Please find the lines in the following records that hold "Enable", and copy them.

EXCERPTED RECORDS:
+++
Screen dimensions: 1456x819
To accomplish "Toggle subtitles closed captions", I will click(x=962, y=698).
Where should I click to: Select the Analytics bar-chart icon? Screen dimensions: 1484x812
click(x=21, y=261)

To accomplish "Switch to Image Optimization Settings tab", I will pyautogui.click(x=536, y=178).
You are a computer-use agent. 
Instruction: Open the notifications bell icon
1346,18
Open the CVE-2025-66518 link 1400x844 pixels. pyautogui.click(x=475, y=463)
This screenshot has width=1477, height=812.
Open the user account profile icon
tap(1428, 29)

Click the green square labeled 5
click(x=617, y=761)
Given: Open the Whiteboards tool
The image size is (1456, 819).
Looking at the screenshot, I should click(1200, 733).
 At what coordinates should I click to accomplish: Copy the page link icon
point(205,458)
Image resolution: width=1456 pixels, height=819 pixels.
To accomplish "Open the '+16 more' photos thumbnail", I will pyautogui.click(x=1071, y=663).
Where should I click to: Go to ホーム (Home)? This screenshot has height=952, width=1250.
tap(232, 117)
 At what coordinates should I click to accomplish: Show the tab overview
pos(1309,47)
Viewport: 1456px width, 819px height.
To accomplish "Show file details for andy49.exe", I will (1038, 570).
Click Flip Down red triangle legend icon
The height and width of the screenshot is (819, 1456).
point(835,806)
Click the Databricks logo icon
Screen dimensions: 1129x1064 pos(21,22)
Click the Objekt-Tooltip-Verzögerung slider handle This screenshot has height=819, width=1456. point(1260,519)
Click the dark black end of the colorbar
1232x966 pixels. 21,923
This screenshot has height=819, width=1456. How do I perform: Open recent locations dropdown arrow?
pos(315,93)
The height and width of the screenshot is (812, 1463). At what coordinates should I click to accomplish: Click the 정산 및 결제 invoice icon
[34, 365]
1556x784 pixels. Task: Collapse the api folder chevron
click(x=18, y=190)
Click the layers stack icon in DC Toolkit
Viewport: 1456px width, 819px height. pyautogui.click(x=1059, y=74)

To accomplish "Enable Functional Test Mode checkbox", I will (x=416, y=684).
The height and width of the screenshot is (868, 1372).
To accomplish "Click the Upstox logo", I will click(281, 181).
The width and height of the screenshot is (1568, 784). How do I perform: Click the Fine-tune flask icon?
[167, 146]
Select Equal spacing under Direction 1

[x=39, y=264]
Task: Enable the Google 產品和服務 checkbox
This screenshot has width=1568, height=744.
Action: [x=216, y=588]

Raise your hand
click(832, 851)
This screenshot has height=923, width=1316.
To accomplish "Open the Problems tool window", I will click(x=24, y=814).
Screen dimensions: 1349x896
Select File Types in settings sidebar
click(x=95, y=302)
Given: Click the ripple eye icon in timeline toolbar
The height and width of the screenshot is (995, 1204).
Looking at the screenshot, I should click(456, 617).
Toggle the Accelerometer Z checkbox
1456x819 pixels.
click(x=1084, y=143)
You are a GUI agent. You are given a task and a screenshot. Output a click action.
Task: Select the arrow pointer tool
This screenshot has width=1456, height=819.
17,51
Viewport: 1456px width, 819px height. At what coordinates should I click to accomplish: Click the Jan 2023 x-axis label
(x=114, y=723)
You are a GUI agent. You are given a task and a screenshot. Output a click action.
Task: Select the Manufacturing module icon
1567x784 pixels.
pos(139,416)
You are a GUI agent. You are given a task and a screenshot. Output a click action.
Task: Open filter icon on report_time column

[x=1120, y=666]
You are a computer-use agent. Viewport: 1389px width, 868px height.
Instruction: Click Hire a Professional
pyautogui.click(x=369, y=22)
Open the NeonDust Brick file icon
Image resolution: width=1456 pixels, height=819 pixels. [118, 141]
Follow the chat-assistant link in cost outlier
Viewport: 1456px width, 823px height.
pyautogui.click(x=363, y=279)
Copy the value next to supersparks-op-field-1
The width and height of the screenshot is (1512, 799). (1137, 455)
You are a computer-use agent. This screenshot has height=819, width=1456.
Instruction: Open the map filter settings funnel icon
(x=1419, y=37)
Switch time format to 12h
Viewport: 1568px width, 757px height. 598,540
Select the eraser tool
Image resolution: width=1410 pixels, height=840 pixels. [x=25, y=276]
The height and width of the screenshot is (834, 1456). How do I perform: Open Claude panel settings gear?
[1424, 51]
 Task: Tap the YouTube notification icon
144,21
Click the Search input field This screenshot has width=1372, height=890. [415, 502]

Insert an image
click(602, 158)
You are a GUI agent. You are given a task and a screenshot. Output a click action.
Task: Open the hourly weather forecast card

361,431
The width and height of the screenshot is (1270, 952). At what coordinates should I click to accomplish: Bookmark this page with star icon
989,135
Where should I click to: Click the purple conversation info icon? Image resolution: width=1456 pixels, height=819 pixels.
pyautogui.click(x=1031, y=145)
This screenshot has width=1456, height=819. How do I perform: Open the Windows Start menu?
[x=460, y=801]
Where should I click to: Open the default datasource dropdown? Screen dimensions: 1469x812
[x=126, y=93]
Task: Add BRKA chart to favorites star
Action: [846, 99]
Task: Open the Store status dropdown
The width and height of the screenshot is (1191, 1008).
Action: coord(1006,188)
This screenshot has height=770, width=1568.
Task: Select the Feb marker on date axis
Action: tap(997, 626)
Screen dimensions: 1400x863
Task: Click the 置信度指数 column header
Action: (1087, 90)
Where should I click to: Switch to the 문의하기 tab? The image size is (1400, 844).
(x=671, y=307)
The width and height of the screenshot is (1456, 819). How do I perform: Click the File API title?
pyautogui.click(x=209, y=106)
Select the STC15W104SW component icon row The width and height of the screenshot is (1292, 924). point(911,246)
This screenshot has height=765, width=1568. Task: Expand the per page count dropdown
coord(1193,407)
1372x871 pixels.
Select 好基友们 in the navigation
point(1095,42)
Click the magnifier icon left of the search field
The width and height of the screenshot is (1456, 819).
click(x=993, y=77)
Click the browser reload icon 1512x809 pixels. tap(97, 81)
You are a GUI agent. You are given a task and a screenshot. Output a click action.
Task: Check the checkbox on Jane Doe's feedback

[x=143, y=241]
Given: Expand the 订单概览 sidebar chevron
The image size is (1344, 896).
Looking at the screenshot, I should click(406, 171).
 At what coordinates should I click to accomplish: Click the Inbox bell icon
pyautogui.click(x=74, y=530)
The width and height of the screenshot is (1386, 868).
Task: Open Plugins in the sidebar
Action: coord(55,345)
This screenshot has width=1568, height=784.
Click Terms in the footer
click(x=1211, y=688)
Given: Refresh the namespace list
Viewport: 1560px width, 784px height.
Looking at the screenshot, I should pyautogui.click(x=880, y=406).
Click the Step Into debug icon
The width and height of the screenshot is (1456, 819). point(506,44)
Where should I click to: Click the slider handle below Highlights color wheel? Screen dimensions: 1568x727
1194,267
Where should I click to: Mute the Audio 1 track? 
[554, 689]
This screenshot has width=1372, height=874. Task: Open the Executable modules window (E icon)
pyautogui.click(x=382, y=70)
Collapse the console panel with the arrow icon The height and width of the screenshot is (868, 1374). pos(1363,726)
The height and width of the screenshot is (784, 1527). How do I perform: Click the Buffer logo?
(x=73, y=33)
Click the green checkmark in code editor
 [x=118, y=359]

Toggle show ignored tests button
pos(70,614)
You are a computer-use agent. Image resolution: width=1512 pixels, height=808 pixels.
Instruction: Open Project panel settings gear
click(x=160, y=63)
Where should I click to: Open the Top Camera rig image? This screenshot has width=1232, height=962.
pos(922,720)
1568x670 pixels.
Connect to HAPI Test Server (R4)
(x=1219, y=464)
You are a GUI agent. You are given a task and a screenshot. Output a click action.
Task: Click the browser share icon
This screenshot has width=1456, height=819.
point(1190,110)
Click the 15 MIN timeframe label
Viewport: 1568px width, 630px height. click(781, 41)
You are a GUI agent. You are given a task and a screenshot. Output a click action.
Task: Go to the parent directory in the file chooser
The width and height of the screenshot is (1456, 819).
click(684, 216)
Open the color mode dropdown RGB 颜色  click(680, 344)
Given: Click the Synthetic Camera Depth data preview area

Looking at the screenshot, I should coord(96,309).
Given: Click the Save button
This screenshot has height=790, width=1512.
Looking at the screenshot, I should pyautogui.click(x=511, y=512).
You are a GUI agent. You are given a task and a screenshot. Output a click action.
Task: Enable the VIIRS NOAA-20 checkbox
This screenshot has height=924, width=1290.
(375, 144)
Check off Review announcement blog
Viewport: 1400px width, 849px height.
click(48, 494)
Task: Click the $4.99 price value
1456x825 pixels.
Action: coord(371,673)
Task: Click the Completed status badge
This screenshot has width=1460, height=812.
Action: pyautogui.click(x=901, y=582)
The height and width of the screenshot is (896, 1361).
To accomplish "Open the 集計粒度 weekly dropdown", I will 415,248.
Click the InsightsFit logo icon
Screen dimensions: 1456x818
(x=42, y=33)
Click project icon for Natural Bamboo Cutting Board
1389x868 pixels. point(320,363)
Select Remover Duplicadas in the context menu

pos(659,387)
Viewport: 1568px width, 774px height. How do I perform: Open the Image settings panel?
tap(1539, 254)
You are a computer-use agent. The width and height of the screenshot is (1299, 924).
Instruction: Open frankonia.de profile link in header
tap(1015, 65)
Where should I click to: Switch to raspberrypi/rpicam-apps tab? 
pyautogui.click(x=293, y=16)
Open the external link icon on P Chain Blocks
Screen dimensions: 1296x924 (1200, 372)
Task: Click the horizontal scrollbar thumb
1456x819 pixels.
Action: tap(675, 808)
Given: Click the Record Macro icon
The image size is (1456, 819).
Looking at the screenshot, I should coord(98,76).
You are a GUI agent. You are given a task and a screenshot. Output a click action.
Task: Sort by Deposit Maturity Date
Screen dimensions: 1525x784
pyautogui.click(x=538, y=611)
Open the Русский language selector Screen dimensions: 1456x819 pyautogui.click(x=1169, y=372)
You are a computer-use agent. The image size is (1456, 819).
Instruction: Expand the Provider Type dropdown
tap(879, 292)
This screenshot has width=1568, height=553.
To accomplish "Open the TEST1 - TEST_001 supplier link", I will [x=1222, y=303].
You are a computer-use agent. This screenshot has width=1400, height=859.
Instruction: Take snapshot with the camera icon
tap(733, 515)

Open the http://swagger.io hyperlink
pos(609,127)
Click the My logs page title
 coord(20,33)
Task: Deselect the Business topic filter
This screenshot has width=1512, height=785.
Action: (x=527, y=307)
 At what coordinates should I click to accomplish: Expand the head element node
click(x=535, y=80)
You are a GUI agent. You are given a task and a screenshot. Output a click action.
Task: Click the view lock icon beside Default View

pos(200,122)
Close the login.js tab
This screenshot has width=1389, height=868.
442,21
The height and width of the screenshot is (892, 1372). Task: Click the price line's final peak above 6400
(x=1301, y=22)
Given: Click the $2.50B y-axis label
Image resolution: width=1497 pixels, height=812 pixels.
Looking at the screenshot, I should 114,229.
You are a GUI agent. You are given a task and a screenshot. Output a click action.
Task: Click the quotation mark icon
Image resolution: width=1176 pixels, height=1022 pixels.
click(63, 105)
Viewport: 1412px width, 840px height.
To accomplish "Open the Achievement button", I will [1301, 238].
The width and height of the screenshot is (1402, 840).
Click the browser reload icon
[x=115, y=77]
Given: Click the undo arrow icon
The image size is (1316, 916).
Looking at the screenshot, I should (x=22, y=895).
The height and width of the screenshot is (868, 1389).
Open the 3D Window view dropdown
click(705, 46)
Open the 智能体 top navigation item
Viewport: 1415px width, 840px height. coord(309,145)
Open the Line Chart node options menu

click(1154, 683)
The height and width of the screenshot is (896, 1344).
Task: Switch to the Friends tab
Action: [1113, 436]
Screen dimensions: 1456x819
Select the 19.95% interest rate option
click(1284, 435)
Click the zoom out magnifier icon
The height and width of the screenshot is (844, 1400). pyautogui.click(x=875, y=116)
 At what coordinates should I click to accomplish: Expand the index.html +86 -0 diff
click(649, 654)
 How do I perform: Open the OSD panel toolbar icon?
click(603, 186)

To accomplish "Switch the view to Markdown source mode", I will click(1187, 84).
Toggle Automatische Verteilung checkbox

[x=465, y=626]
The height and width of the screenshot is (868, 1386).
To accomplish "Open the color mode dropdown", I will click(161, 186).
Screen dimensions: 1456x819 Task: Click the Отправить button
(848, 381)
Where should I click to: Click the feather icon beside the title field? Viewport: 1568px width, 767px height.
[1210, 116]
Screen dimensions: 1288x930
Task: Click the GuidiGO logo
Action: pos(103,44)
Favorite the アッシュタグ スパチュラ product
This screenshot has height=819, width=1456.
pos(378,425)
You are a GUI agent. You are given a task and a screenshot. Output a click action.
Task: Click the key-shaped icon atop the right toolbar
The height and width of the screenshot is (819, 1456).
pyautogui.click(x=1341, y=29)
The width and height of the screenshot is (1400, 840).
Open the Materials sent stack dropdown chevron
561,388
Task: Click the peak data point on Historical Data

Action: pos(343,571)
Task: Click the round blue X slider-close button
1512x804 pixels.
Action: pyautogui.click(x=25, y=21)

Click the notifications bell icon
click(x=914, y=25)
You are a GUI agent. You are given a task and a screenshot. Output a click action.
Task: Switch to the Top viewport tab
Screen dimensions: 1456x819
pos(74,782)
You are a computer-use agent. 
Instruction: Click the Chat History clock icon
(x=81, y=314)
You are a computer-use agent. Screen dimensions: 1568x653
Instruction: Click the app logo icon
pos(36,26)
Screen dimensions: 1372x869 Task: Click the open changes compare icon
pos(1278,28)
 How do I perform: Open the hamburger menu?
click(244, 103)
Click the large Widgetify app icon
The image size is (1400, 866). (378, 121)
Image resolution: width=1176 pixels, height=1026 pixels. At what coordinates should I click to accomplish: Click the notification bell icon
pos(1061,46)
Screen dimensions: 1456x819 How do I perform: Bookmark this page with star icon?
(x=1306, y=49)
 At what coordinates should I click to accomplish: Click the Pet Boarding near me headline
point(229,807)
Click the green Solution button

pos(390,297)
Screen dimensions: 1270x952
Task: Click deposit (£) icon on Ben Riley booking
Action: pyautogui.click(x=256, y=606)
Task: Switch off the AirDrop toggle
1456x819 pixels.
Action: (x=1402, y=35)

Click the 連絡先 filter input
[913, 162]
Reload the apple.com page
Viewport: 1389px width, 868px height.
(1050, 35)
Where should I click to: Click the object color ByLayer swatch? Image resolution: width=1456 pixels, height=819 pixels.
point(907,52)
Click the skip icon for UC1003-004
+++
RESPONSE BELOW:
To accomplish "Enable Functional Test Mode checkbox", I will (x=416, y=684).
Task: Enable the Google 產品和服務 checkbox
Task: Enable the VIIRS NOAA-20 checkbox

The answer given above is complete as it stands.